• **TASK TO COMPLETE**
Work through the entries below and show every line in which "Trust" is found.

START AVAILABLE DATA

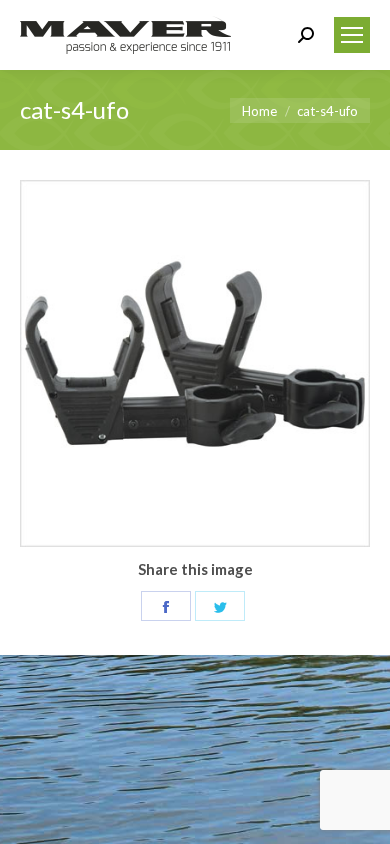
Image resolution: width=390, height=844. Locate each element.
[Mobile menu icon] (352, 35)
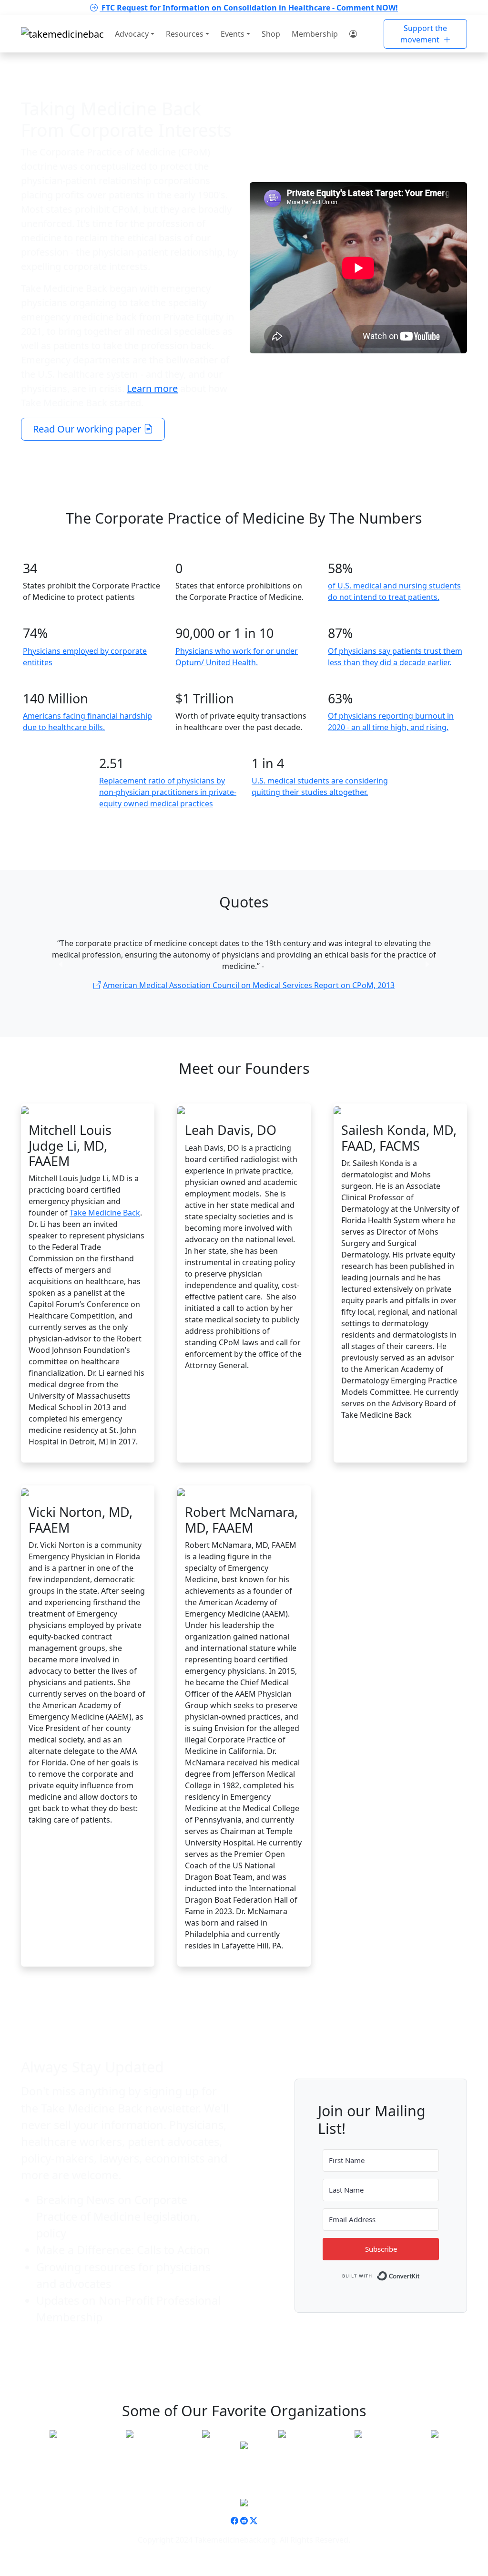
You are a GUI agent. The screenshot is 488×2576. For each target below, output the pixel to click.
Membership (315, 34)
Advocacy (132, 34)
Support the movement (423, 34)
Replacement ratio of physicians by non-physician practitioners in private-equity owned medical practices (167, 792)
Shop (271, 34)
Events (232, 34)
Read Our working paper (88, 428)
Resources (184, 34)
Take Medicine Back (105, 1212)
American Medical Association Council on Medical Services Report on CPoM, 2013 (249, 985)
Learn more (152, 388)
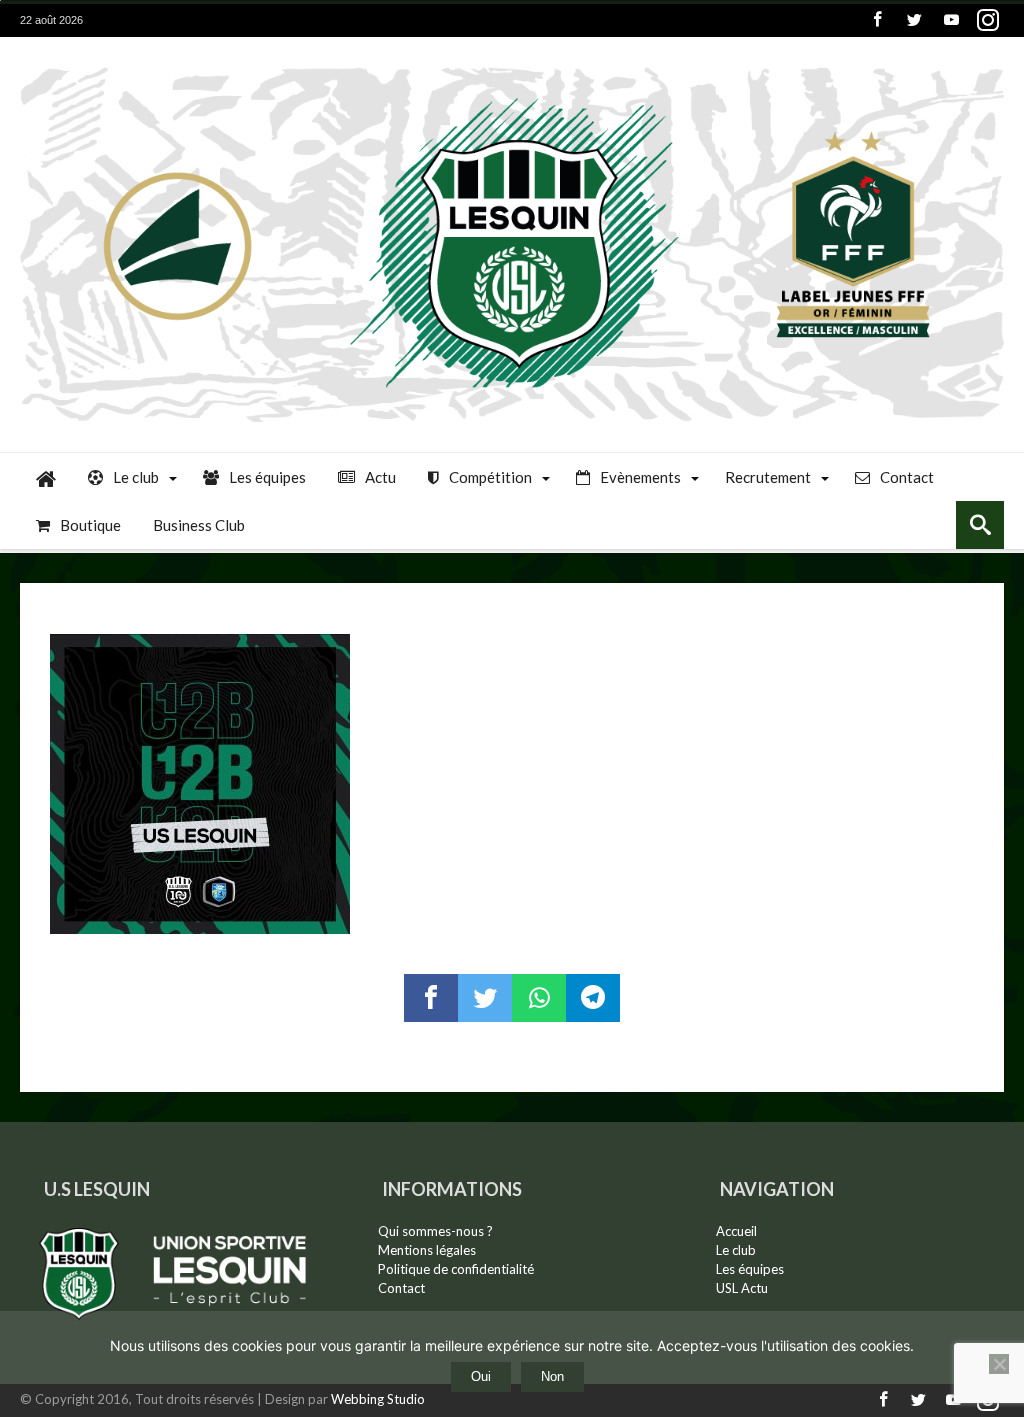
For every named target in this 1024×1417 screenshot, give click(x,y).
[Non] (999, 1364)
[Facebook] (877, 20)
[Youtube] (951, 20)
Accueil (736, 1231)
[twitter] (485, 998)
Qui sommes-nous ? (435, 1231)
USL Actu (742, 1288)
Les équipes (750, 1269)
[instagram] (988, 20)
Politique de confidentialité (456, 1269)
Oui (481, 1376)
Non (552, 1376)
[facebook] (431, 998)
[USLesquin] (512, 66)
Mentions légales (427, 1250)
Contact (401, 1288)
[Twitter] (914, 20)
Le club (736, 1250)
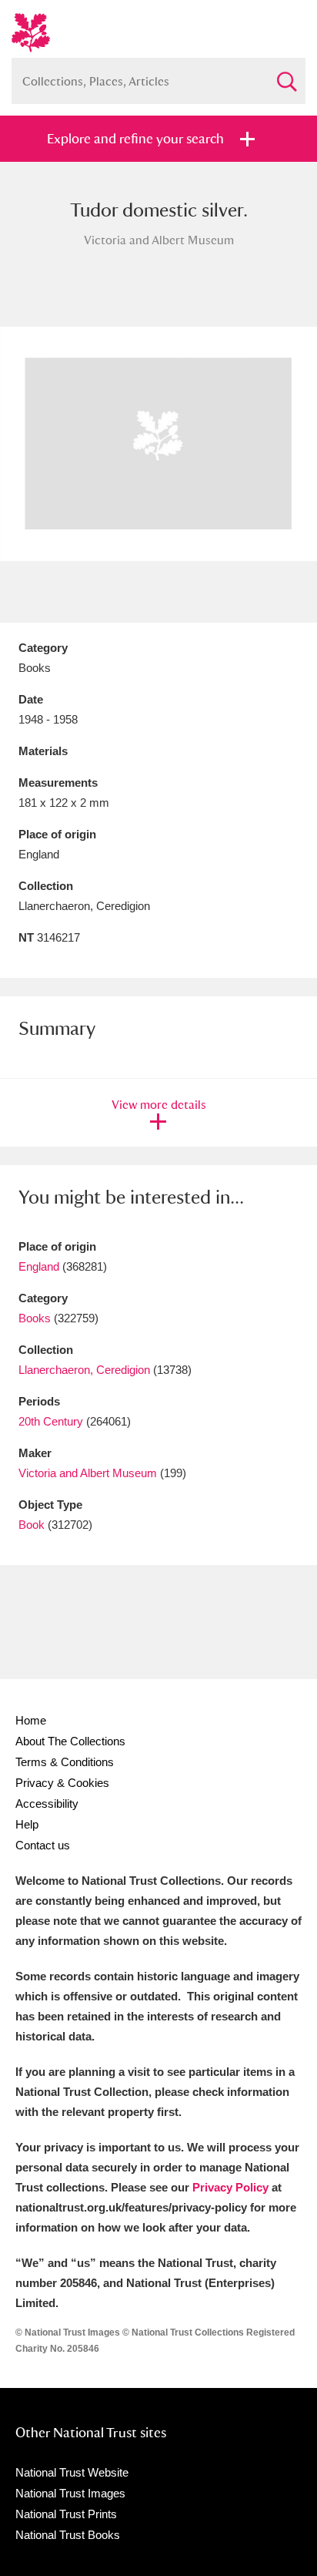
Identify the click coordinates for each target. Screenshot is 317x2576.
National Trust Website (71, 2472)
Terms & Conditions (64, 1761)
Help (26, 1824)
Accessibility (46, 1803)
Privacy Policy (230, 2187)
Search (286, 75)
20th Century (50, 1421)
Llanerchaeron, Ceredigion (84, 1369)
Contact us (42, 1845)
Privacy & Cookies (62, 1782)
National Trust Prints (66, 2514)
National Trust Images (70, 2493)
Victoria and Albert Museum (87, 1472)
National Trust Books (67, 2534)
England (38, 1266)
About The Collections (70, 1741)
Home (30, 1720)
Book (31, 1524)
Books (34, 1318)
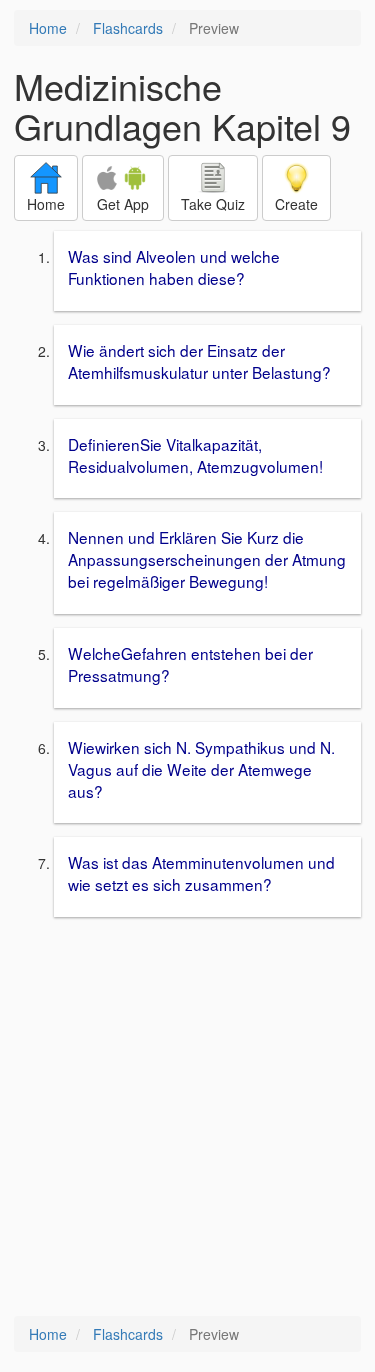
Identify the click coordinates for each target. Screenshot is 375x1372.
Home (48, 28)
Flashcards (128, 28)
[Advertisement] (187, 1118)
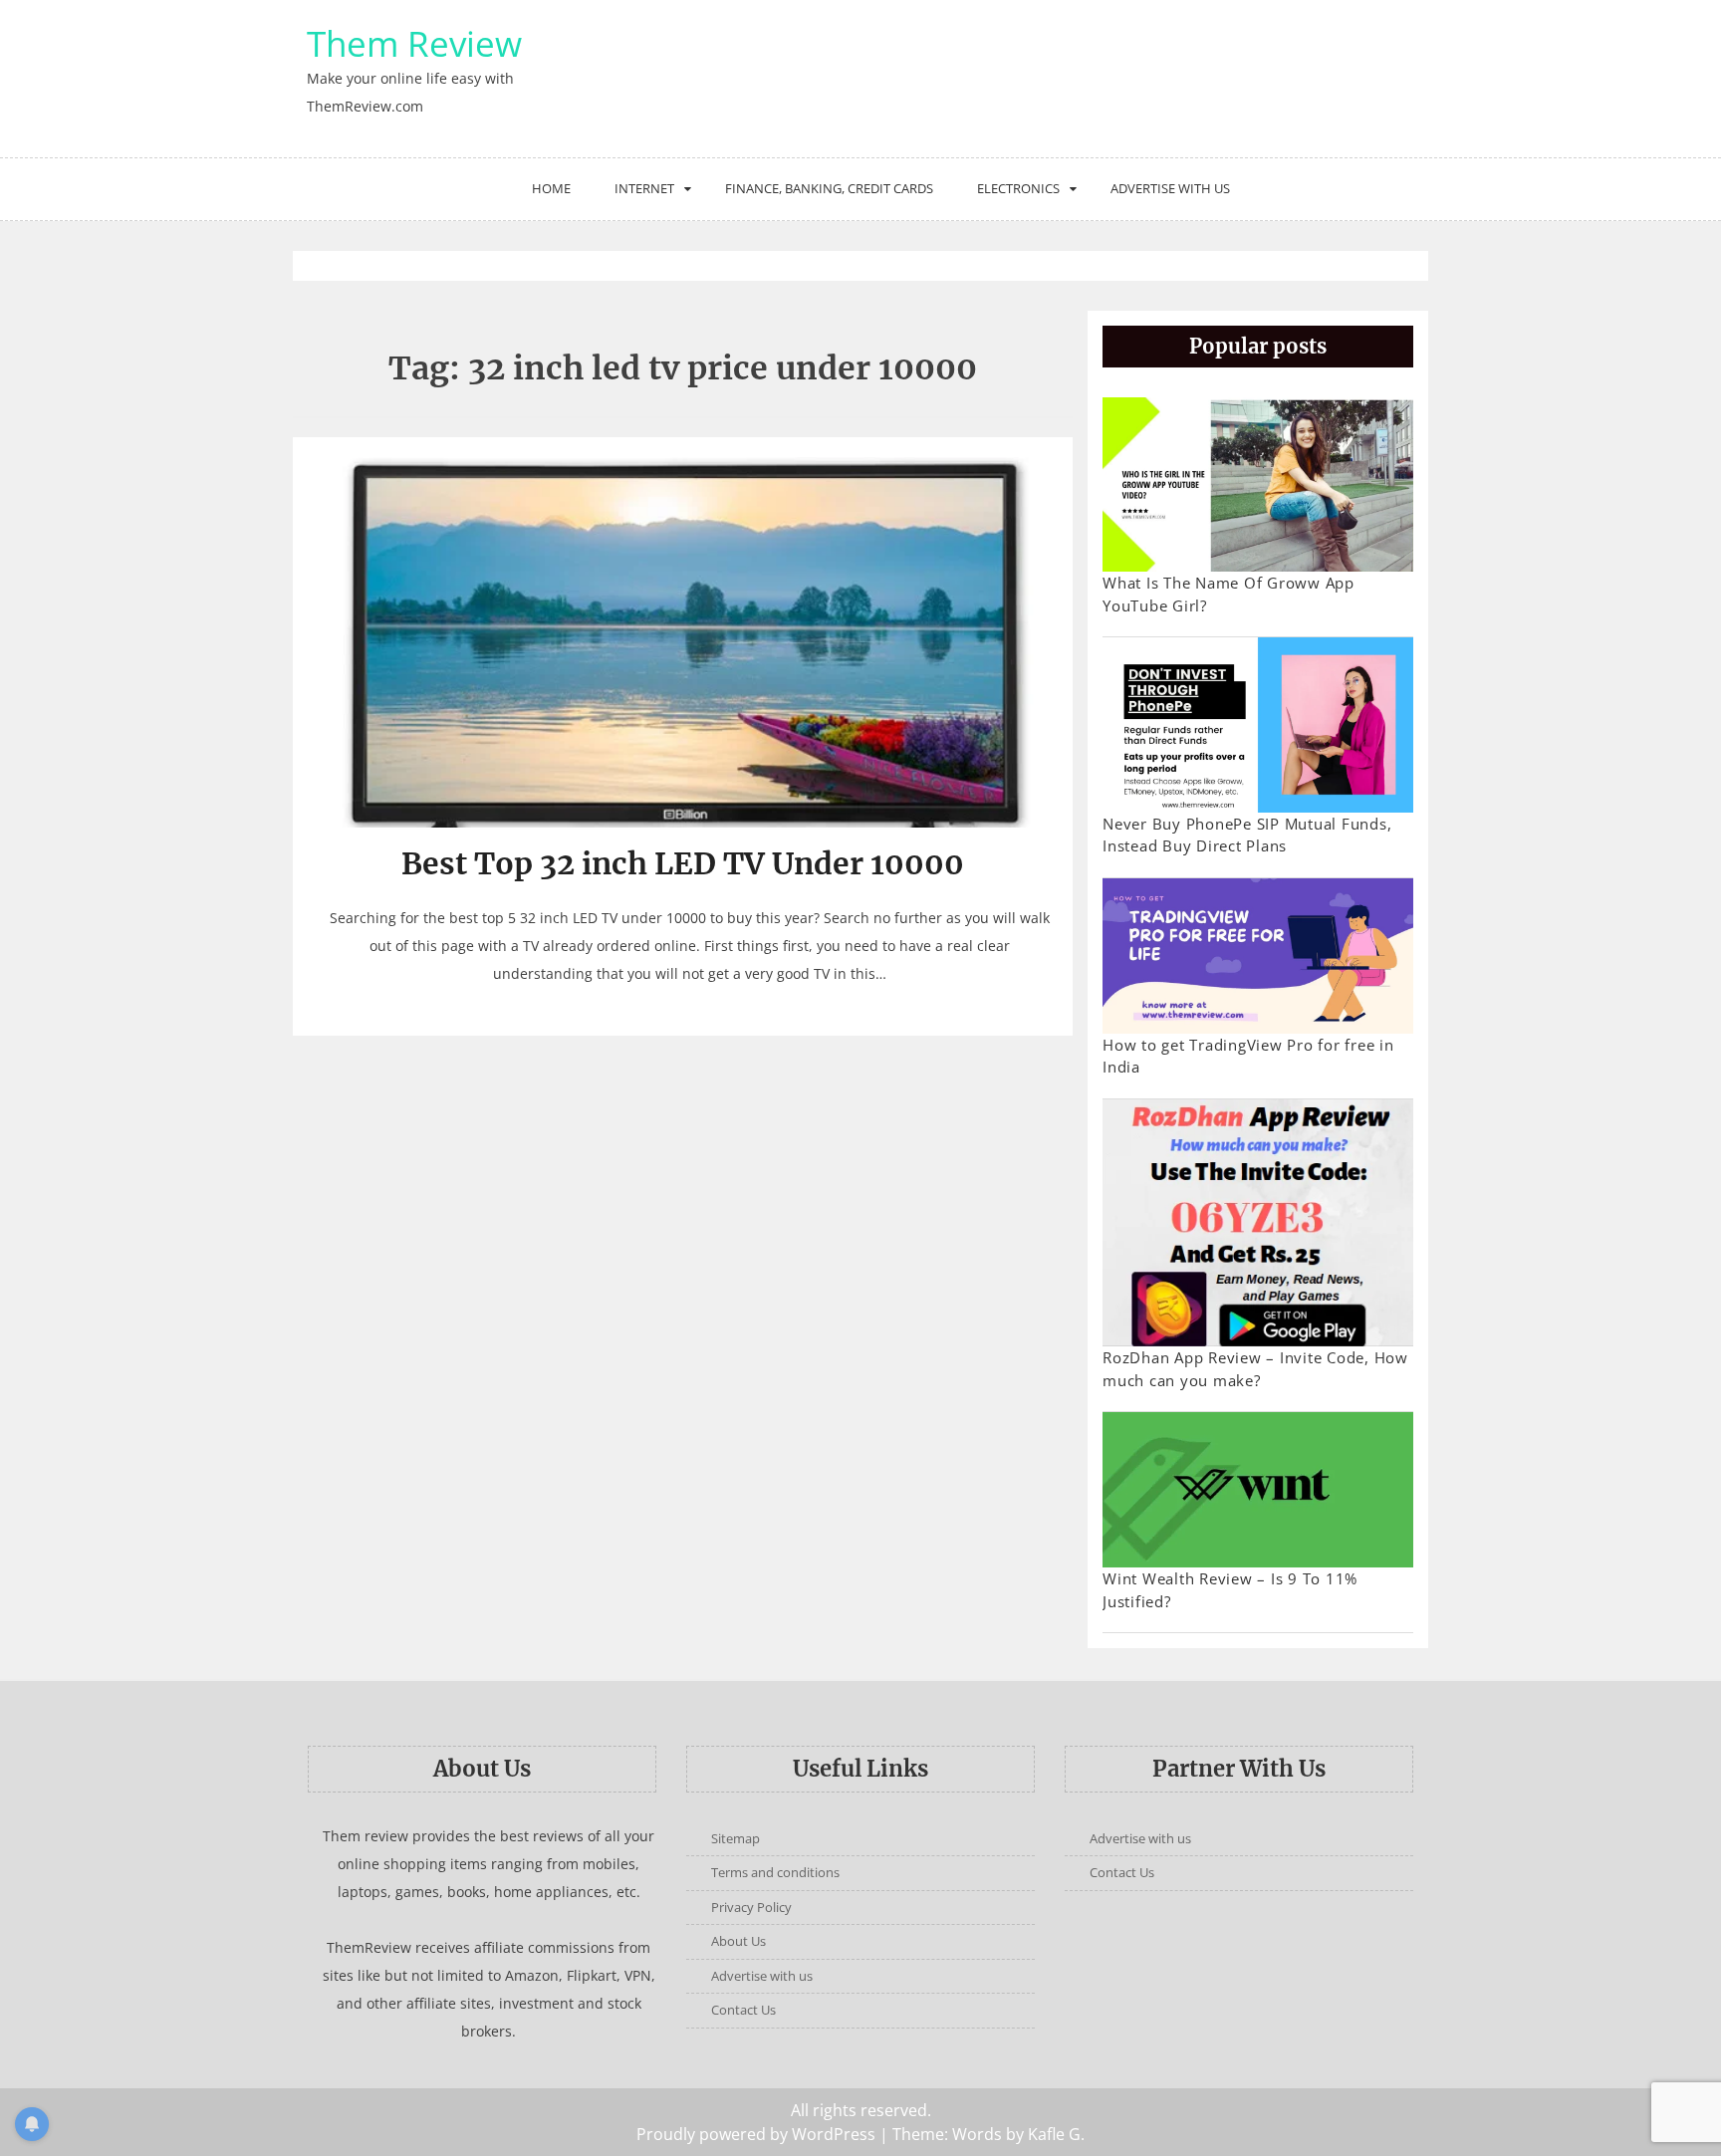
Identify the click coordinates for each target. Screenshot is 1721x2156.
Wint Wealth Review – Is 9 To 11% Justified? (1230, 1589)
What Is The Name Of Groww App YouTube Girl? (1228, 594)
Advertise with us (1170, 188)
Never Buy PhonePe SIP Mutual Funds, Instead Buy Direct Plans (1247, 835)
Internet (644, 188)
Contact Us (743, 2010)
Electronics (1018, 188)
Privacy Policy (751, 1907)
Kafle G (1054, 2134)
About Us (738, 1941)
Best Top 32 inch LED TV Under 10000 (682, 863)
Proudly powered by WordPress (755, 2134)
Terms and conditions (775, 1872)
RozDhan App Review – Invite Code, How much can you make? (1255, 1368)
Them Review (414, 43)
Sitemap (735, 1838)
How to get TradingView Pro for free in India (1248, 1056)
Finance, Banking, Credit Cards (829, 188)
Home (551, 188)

END AVAILABLE DATA

• **SOLUTION FOR THIS EXERCISE**
National Trust Website (71, 2472)
National Trust Prints (66, 2514)
National Trust Images (70, 2493)
National Trust Books (67, 2534)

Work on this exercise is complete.